Source material:
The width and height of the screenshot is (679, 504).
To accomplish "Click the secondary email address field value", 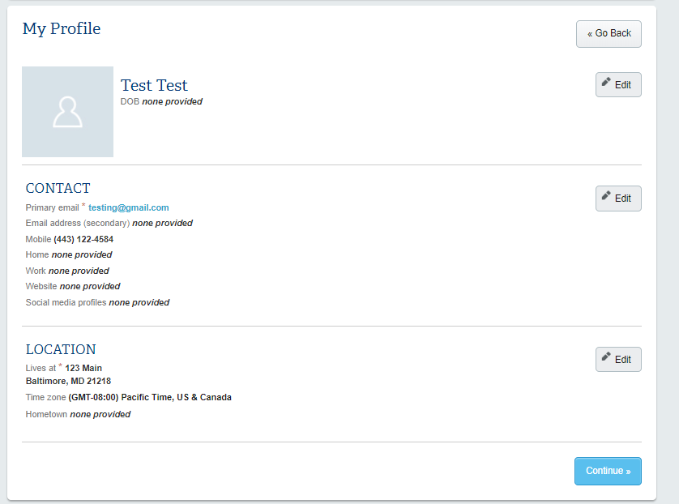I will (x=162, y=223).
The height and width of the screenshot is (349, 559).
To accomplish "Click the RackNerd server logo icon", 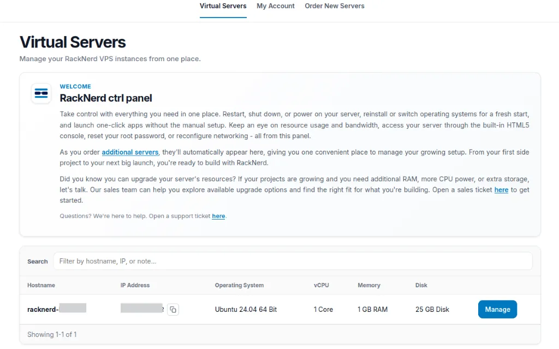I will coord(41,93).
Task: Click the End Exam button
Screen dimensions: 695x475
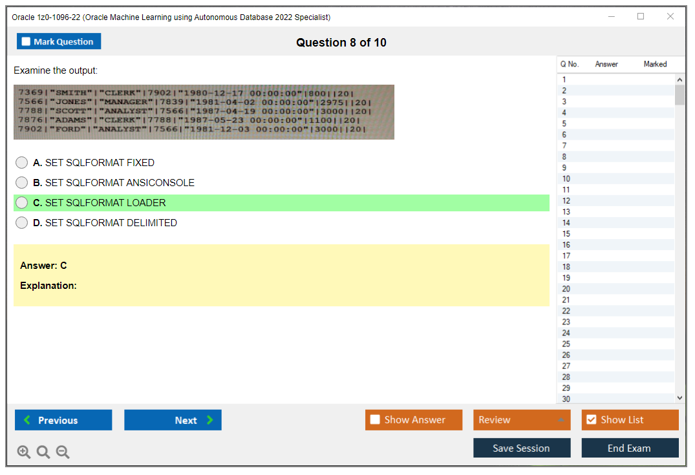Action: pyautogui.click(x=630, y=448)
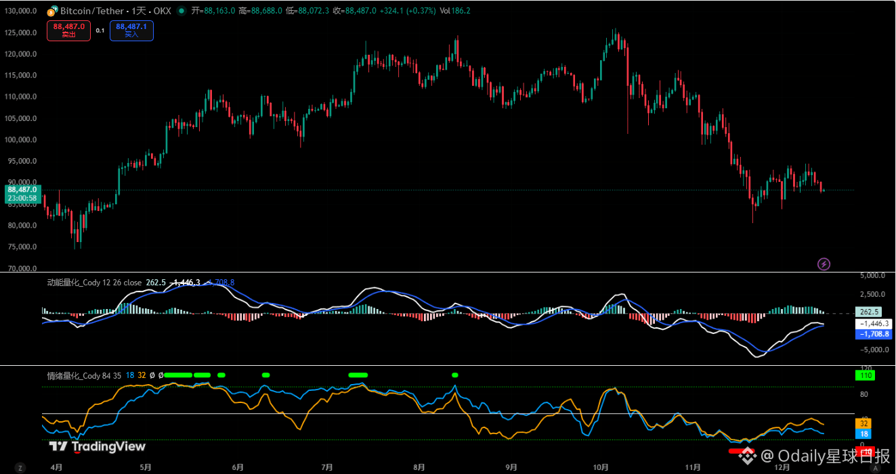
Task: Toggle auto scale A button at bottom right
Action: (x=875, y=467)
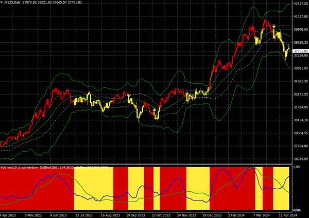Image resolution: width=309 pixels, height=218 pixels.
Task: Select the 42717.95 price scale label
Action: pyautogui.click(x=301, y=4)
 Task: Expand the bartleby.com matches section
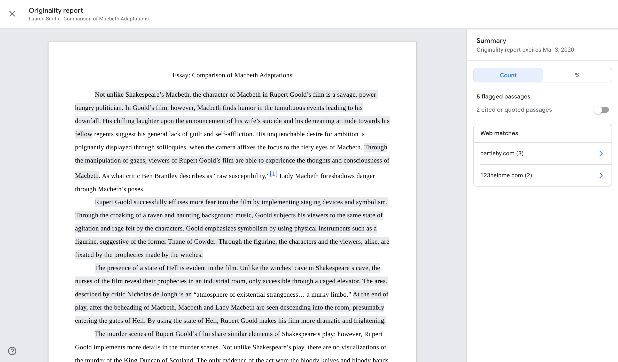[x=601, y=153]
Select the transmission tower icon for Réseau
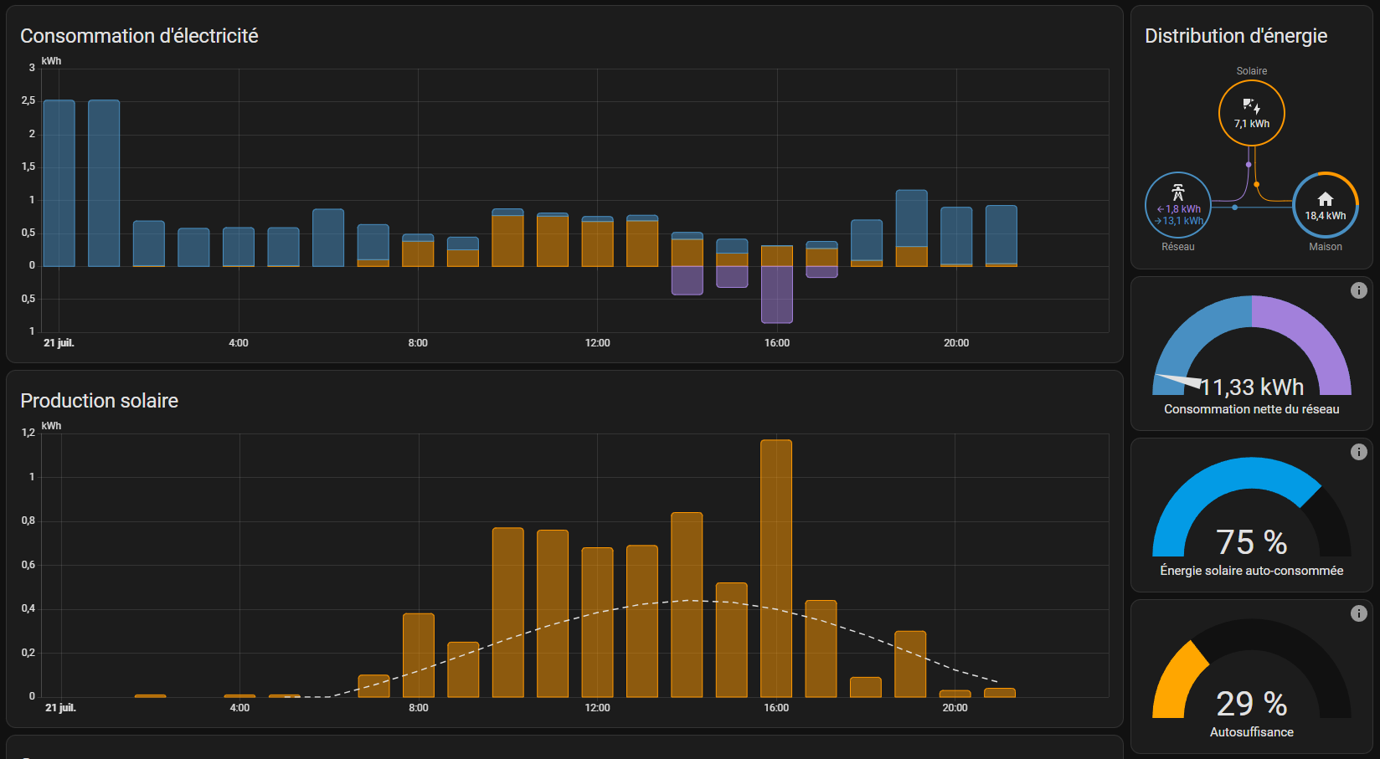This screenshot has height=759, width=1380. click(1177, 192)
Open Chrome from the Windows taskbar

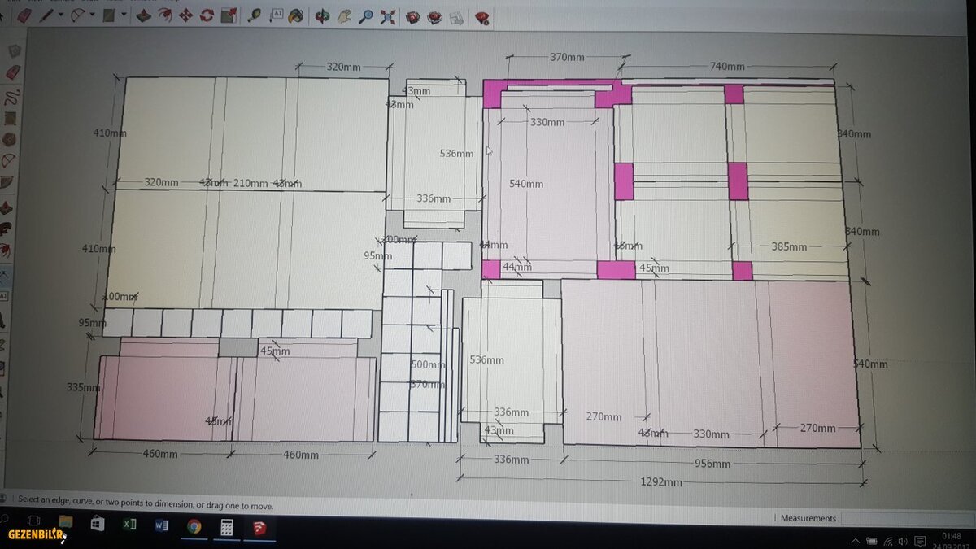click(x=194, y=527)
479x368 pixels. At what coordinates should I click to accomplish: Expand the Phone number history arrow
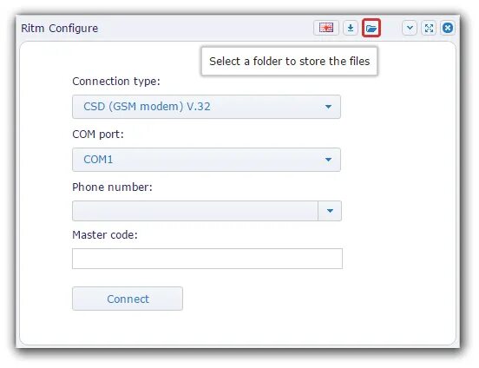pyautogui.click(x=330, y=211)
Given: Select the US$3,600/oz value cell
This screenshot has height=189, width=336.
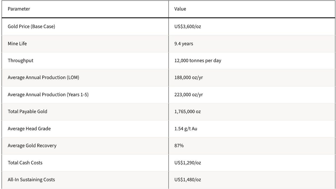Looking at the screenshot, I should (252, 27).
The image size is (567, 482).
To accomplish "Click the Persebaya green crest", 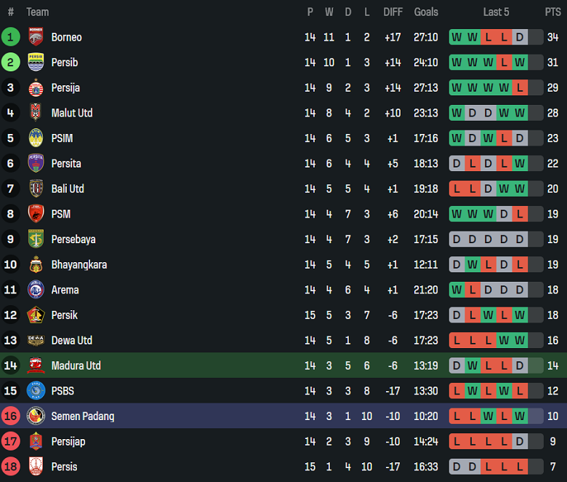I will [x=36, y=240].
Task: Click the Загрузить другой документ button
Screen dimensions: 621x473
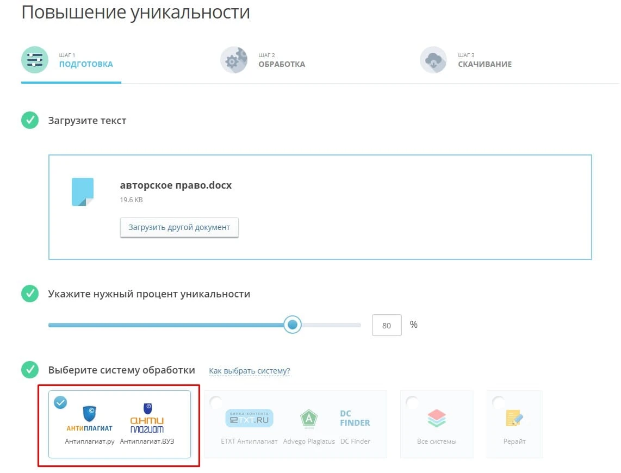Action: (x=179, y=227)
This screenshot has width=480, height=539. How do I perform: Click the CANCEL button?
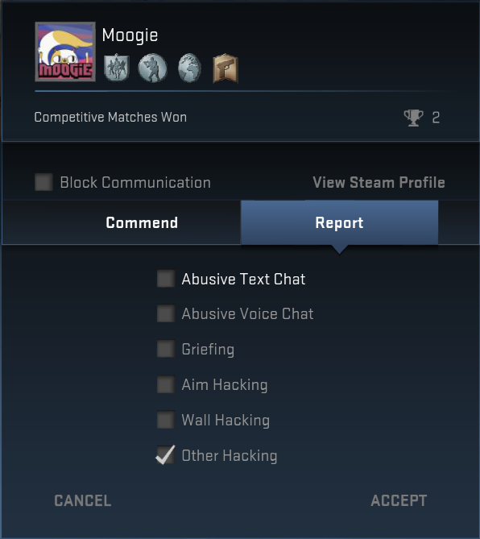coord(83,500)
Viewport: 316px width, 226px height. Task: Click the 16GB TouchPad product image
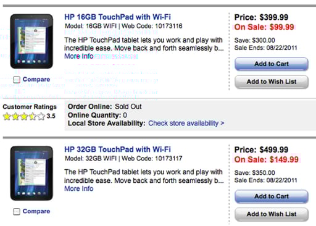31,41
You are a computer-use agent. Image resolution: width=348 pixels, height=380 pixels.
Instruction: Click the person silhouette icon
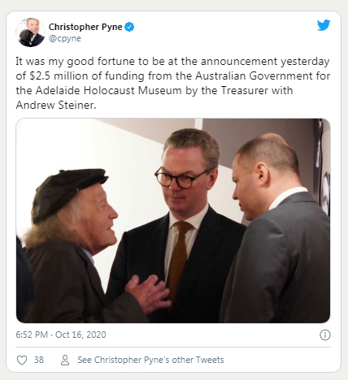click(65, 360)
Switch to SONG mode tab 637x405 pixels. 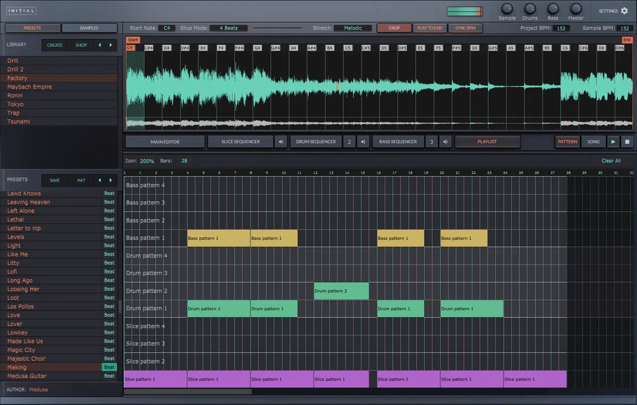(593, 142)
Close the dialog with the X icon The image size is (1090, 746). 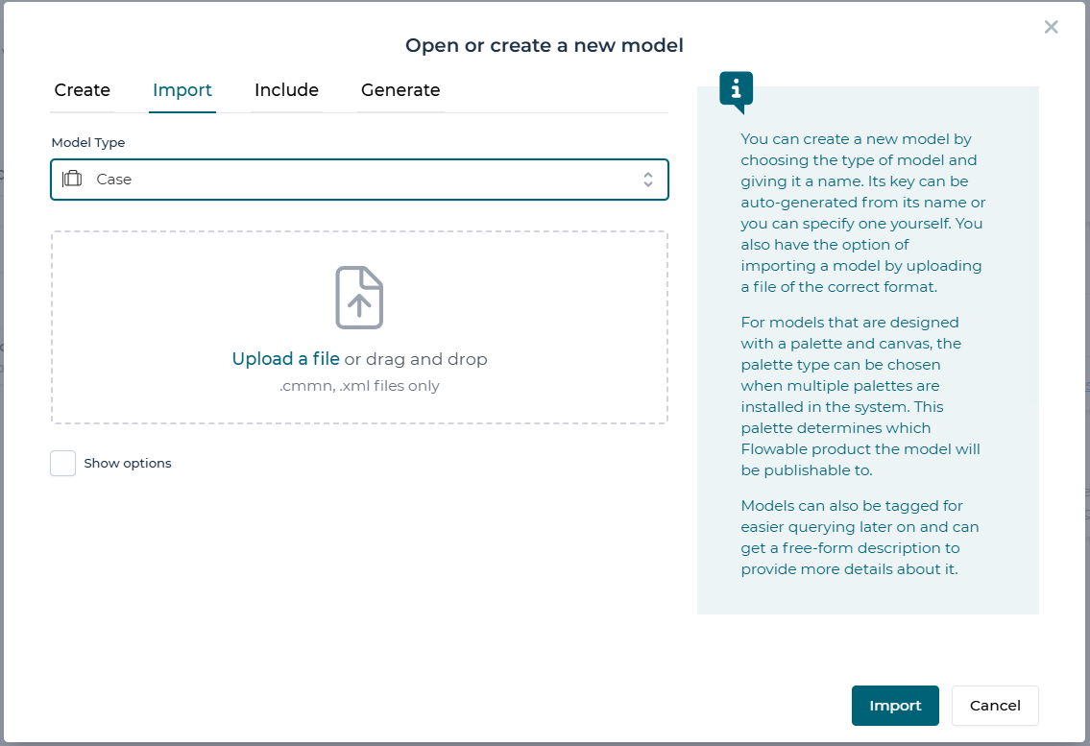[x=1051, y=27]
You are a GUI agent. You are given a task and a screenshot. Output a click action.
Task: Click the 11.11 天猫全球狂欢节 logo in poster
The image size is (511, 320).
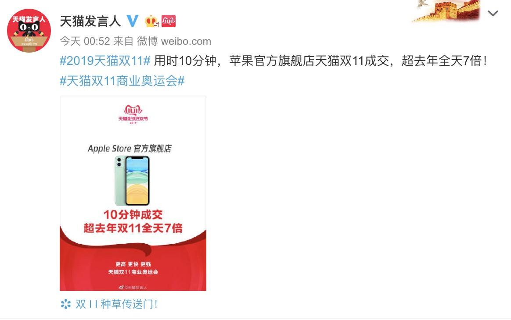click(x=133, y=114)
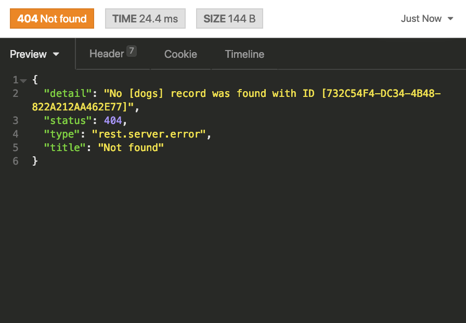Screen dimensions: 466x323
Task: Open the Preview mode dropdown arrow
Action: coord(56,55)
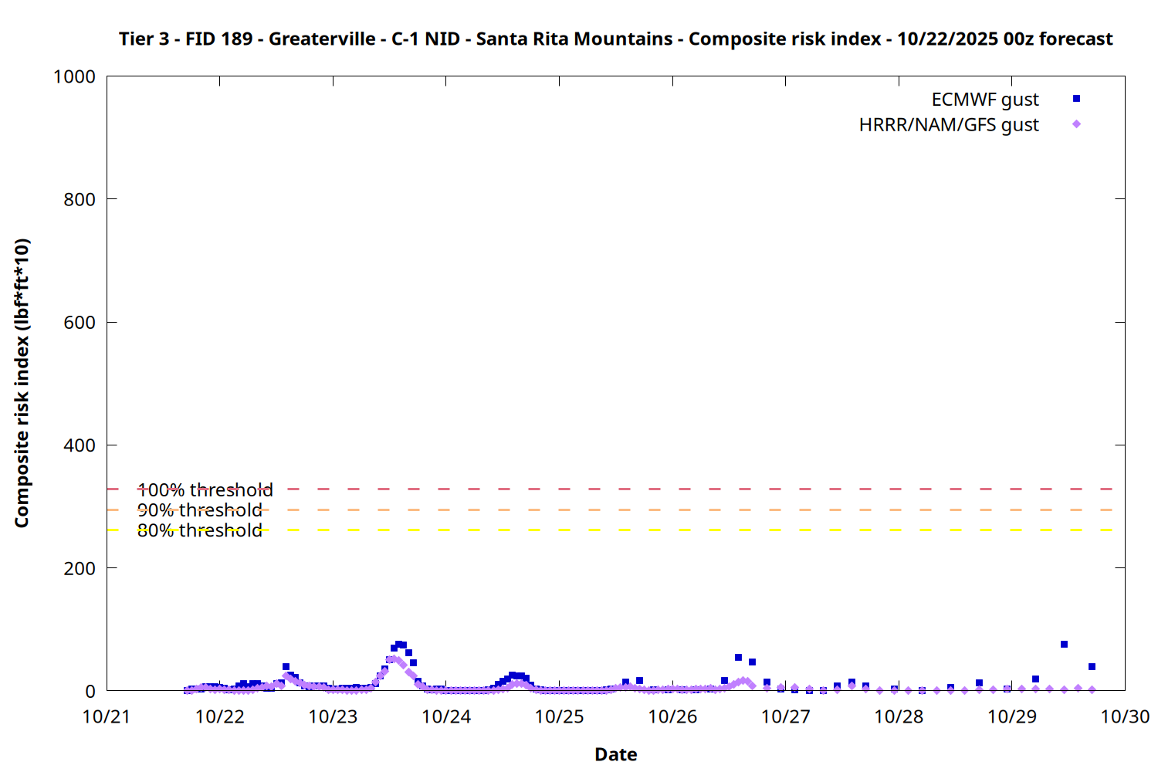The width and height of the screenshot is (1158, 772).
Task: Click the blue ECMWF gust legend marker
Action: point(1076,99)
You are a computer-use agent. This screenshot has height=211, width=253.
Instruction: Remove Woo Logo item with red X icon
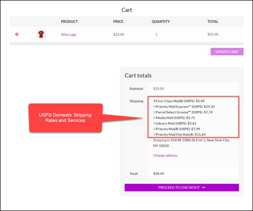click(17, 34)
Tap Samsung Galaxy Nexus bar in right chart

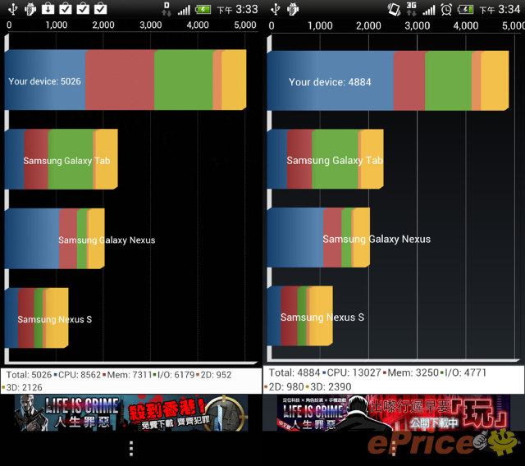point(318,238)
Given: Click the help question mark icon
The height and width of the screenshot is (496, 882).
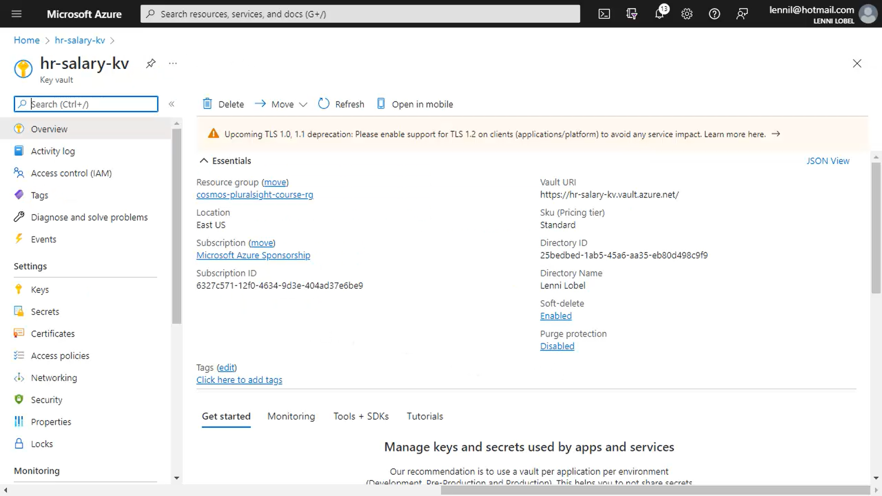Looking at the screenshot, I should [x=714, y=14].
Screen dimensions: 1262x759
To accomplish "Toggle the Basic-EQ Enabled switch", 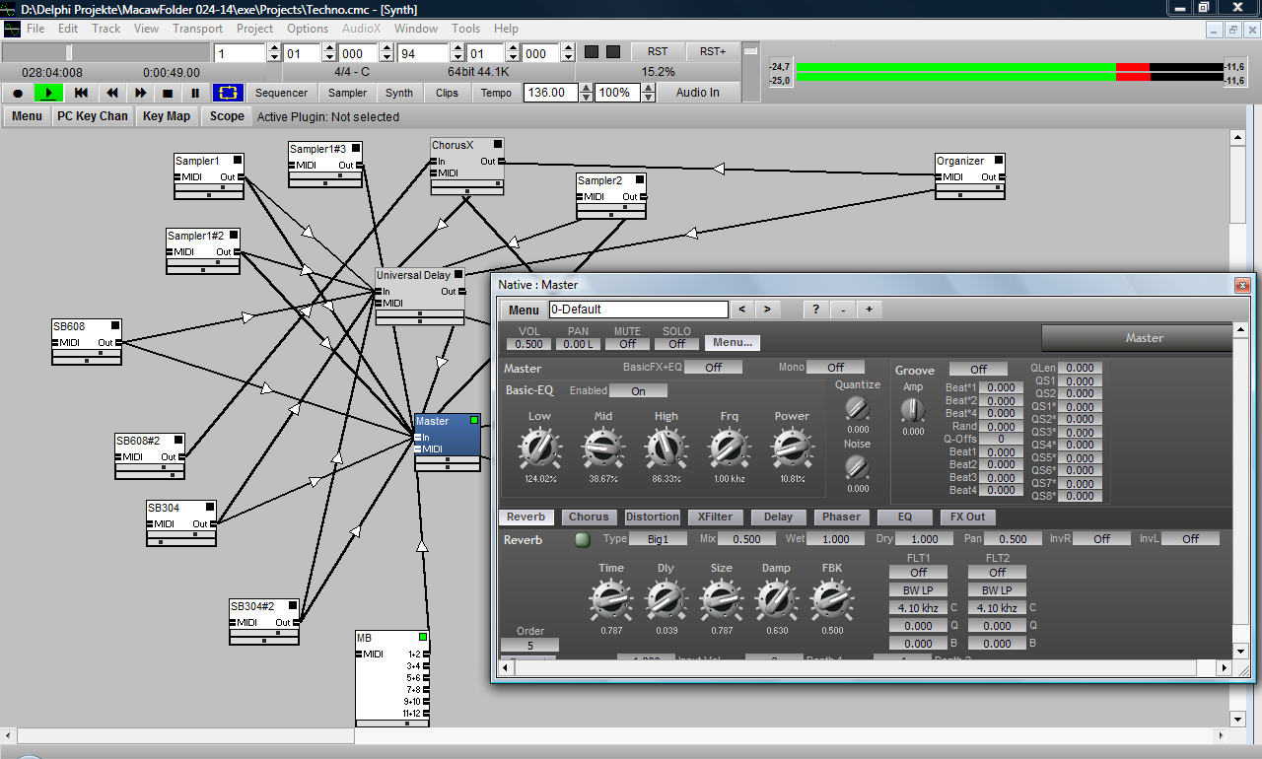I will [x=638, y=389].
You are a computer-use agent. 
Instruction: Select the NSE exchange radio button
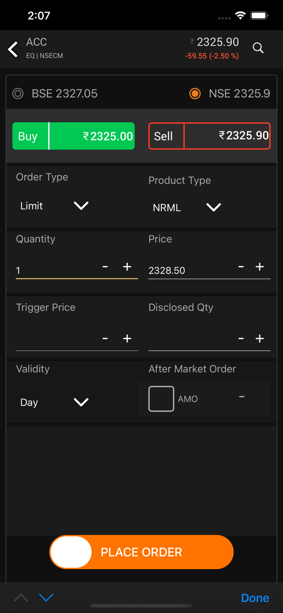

What you are asked to do:
Please copy each line from the material above in which the string "computer" appears.

Response area:
You are a computer-use agent. Image resolution: width=348 pixels, height=380 pixels.
You are a computer-use agent. This screenshot has height=211, width=253.
You are a computer-use agent. 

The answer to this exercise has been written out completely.